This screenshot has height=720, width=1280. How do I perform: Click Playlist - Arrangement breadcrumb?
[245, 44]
...
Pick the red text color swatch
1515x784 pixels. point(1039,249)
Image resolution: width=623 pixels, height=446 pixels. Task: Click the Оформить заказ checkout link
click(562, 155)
---
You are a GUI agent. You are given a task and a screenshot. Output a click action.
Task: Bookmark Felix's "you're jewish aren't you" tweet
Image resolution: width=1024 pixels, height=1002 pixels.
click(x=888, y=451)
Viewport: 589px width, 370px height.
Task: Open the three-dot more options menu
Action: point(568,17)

-- About this exercise --
Retype exactly, and only, the lines above from the one where "You are a GUI" occurs up to and including the one where "Task: Bookmark Felix's" occurs.

-- Answer section --
You are a GUI agent. You are given a task and a screenshot. Output a click action.
Task: Bookmark Felix's "you're jewish aren't you" tweet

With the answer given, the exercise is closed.